Miguel Ángel Ordóñez Moya

NOTA SOBRE LA SUPRESIÓN GENERAL DE LOS PARTIDOS POLÍTICOS

Miguel Ángel Ordóñez Moya at

"Notas sobre la supresión general de los partidos políticos" por Simone Weil.

http://www.ddooss.org/articulos/textos/Simone_Weil.htm 

Aunque es un poco largo (que daño ha hecho esto de los 140 caracteres), es de una tremenda actualidad.

Pego algunos de los párrafos que más me han llamado la atención.


".., el pueblo no ha tenido nunca la ocasión ni los medios de expresar un parecer sobre un problema cualquiera de la vida pública; y todo lo que escapa a los intereses particulares se deja para las pasiones colectivas, a las que se alimenta sistemática y oficialmente."


"Para valorar a los partidos políticos según el criterio de la verdad, de la justicia, del bien público, conviene comenzar discerniendo sus características esenciales.

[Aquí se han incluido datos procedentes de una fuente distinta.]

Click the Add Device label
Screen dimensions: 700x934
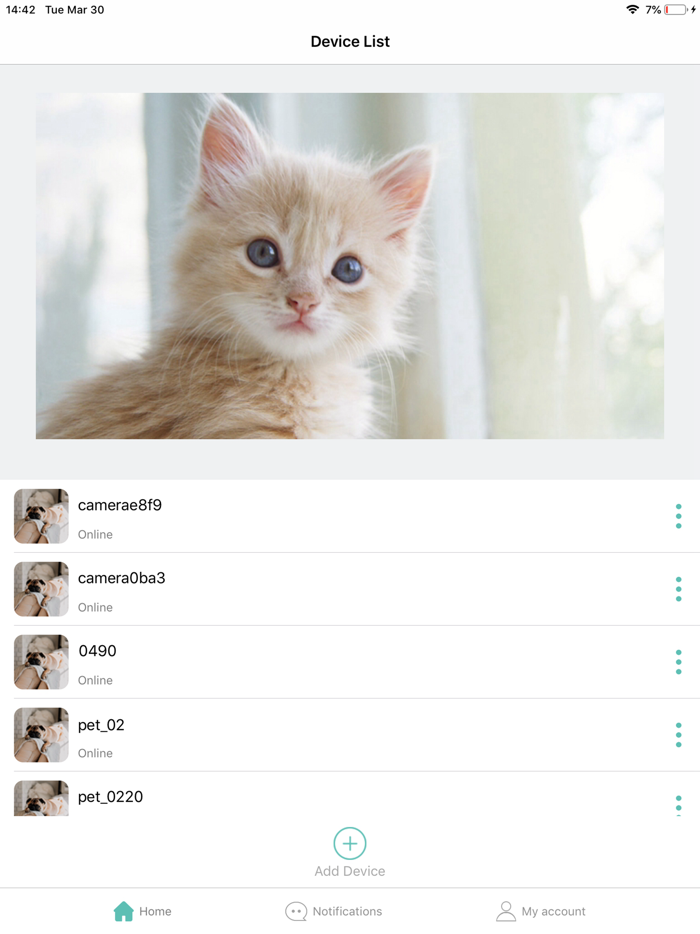coord(350,871)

Se pueden enumerar tres:

Un partido político es una máquina de fabricar pasión colectiva.

Un partido político es una organización construida de tal modo que ejerce una presión colectiva sobre el pensamiento de cada uno de los seres humanos que son sus miembros.

La primera finalidad y, en última instancia, la única finalidad de todo partido político es su propio crecimiento, y eso sin límite."

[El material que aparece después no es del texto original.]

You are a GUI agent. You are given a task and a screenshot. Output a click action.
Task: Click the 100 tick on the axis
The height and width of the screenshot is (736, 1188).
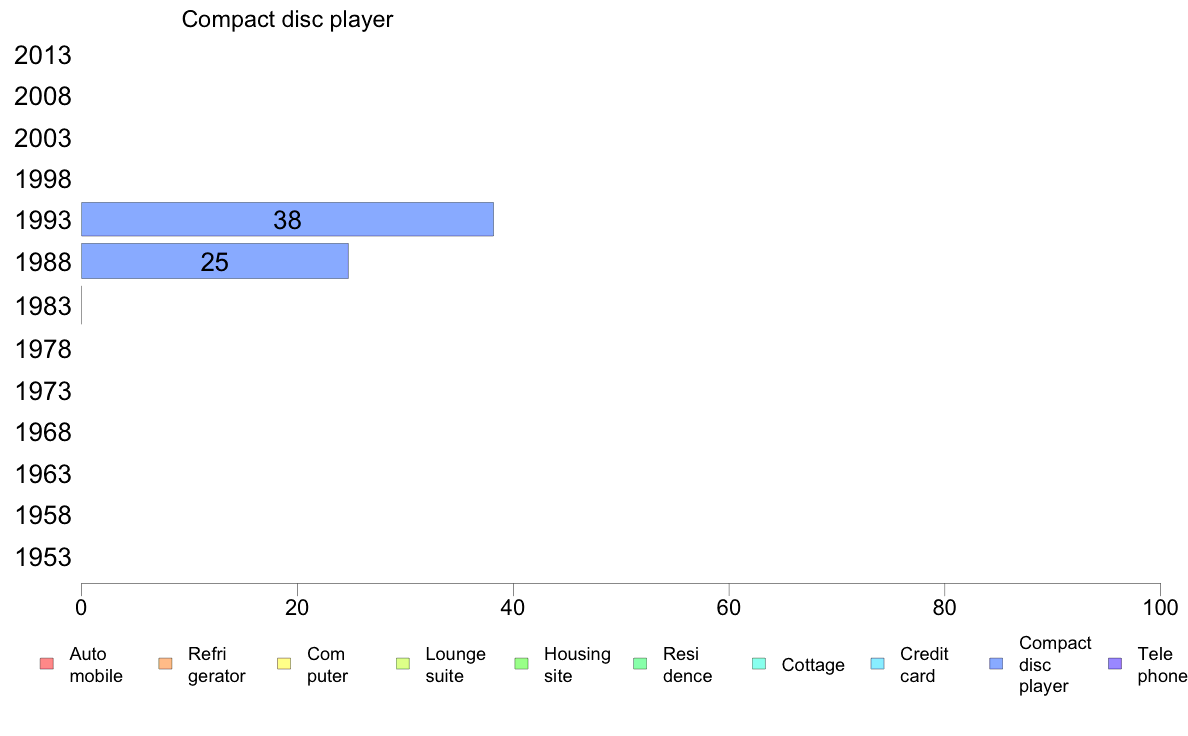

"Se ejerce la presión colectiva sobre el gran público mediante la propaganda. La finalidad confesada de la propaganda es persuadir y no comunicar luz. Hitler vio perfectamente que la propaganda es siempre un intento de someter a los espíritus. Todos los partidos hacen propaganda. El que no la hiciera desaparecería por el hecho de que los demás sí la hacen. Todos confiesan que hacen propaganda. Nadie es tan audaz en la mentira como para afirmar que se propone la educación del público, que forma el juicio del pueblo."

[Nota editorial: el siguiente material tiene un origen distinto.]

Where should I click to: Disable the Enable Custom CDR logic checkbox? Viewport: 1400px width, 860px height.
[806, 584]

"Un hombre que se afilia a un partido seguramente ha percibido, en la acción y la propaganda de ese partido, cosas que le han parecido justas y buenas. Pero jamás ha estudiado la posición del partido respecto a todos los problemas de la vida pública. Al entrar en el partido, acepta posiciones que ignora. De esa manera somete su pensamiento a la autoridad del partido. Cuando, poco a poco, conozca esas posiciones, las admitirá sin examen.

Es exactamente la situación del que se adhiere a la ortodoxia católica concebida como hace santo Tomás. Si un hombre dijera, al pedir su carnet de miembro: «Estoy de acuerdo con el partido en tal y tal y tal punto; no he estudiado sus otras posiciones y me reservo la opinión mientras no las haya estudiado», se le rogaría sin duda que volviera en otro momento."